= About this exercise =
All lines from the one containing "The image size is (482, 228)." to the end of the entries below should be output exactly as they appear. No other lines should be output.

= Records provided =

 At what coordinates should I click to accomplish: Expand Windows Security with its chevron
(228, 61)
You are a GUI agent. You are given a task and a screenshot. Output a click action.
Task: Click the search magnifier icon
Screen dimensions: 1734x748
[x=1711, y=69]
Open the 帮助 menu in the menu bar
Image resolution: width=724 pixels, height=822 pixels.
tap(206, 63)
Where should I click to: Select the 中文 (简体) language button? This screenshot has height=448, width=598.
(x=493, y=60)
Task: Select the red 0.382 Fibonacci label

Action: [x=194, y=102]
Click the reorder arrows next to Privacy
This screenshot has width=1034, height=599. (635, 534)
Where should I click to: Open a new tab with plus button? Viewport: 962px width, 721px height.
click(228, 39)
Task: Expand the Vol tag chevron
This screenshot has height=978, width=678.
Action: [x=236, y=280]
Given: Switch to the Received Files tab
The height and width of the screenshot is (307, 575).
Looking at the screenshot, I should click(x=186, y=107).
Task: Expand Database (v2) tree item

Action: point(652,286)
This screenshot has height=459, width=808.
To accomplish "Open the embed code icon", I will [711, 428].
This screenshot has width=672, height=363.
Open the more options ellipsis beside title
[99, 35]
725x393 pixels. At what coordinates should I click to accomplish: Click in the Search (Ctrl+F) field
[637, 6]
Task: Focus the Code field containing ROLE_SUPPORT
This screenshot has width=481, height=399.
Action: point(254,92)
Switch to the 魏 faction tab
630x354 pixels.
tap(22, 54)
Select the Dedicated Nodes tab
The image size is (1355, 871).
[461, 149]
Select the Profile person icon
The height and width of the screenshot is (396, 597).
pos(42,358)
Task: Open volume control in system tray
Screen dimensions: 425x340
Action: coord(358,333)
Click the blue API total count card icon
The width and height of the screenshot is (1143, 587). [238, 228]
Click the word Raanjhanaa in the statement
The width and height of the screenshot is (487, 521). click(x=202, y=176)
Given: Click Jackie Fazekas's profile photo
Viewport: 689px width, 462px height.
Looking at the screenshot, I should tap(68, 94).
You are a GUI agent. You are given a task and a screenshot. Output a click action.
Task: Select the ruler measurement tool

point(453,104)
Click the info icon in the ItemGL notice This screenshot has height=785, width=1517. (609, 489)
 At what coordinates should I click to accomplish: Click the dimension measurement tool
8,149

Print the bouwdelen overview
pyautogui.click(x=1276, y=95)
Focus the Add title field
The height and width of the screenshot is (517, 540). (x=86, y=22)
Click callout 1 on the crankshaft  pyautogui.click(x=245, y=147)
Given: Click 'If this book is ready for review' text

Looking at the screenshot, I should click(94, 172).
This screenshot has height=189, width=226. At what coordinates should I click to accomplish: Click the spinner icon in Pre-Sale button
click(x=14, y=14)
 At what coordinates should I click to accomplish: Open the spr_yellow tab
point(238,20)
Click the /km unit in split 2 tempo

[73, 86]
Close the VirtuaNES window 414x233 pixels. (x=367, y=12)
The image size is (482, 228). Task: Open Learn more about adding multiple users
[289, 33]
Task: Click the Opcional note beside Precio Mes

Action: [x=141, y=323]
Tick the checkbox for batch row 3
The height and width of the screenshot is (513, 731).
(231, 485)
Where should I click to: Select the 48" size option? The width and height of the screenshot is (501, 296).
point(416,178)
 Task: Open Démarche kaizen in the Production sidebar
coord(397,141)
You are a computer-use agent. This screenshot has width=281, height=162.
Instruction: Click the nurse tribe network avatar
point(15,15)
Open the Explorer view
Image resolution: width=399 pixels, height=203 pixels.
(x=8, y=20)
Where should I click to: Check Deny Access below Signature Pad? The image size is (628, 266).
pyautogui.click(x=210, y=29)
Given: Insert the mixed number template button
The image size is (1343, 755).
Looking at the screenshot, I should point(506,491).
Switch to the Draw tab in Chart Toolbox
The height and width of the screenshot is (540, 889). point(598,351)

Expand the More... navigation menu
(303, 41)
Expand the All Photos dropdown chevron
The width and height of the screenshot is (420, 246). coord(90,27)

= Solution to this problem =
The image size is (482, 228). Task: Open Learn more about adding multiple users
[289, 33]
Task: Click the Opcional note beside Precio Mes

Action: [x=141, y=323]
Tick the checkbox for batch row 3
The height and width of the screenshot is (513, 731).
(231, 485)
Where should I click to: Select the 48" size option? The width and height of the screenshot is (501, 296).
point(416,178)
 Task: Open Démarche kaizen in the Production sidebar
coord(397,141)
You are a computer-use agent. This screenshot has width=281, height=162.
Instruction: Click the nurse tribe network avatar
point(15,15)
Open the Explorer view
Image resolution: width=399 pixels, height=203 pixels.
(x=8, y=20)
Where should I click to: Check Deny Access below Signature Pad? The image size is (628, 266).
pyautogui.click(x=210, y=29)
Given: Insert the mixed number template button
The image size is (1343, 755).
Looking at the screenshot, I should point(506,491).
Switch to the Draw tab in Chart Toolbox
The height and width of the screenshot is (540, 889). point(598,351)

Expand the More... navigation menu
(303, 41)
Expand the All Photos dropdown chevron
The width and height of the screenshot is (420, 246). coord(90,27)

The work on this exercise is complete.